J'ai peu parlé de masque jusqu'à maintenant, ça reste une précaution absolument essentielle, puisque le masque va filtrer une partie au moins de ces aérosols. Le masque garantit une filtration de l'ordre de trois microns, donc des toutes petites particules. En fait, il semblerait que ça filtre même un peu mieux que ça, donc ça reste absolument essentiel. Vérifier que les gens portent bien le masque dans un lieu sombre, je crois que c'est un point qui peut être un tout petit peu délicat. Mais je pense que l'exploitant pourra peut-être se donner les moyens de faire des vérifications plus précises. En tout cas, c'est vrai que si les gens ne portent pas de masque, ça reste quand même risqué. Par ailleurs, juste un mot peut être sur les salles les plus modernes. Je pense en particulier aux salles de cinéma, de grands espaces, très modernes a priori, qui sont conçus selon des normes de ventilation qui sont assez restrictives, assez exigeantes. Les premières mesures qui ont été faites semblent suggérer que la plupart de ces grands espaces, en particulier les salles modernes, sont des espaces très bien ventilés, donc a priori avec un risque relativement limité."

Les festivals et lieux en extérieurs ne sont pas dangereux ?

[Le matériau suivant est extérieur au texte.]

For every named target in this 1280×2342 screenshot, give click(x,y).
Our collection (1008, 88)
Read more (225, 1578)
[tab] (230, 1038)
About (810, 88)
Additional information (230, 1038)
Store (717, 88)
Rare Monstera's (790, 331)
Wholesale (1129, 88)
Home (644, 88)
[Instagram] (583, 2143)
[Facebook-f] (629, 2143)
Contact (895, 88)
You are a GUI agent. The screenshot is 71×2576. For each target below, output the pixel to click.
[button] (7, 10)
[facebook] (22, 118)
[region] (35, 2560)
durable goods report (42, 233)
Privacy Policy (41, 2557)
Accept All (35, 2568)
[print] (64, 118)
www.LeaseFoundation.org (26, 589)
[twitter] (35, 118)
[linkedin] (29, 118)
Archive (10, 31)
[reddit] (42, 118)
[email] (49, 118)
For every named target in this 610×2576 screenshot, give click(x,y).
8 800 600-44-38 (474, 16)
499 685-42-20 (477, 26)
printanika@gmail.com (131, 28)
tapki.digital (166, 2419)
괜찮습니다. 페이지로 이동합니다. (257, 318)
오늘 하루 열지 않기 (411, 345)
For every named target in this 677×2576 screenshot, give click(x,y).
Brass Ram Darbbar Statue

Bertrand Maury : "On a maintenant des chiffres assez précis sur le taux, le pourcentage de contamination à l'extérieur, qui est relativement faible, je ne voudrais pas avancer un chiffre, mais il semble vraiment clair maintenant que la plupart des contaminations se font en lieux clos. Donc, les lieux ouverts sont a priori assez favorables. Il faut des précautions de distanciation. À l'extérieur, en gros, on va pouvoir contaminer quelqu'un en lui parlant fort ou en criant devant une personne à un ou deux mètres. Là, on peut avoir une propagation avec ces 'grosses gouttelettes', de l'ordre d'une fraction de micron, ce sont des particules inertielles en quelque sorte, qui vont se projeter comme des boules de pétanque et atteindre la personne en face. Mais a priori, le risque en termes d'aérosols, qui semble être le risque principal, est très, très diminué quand on est à l'extérieur, donc ça plaide effectivement en faveur d'une ouverture. Évidemment, il faut des règles de contrôle assez strictes. Mais par exemple, des festivals en plein air devraient pouvoir redevenir possibles à l'arrivée des beaux jours et les événements sportifs aussi. Encore une fois sous contrôle. Il faut faire, peut-être, un tout petit peu attention aux lieux intermédiaires, c'est-à-dire les lieux de passage, les caisses, etc. Il y a toujours des lieux un peu confinés. Je pense au Stade de France, par exemple, ou au Parc des Princes. Donc là, il faudrait des contrôles, peut-être un peu stricts, mais disons au moment du match lui-même, on est dans un lieu quand même qui est d'une hauteur sous plafond infinie. Et donc là, on est dans des situations a priori très favorables."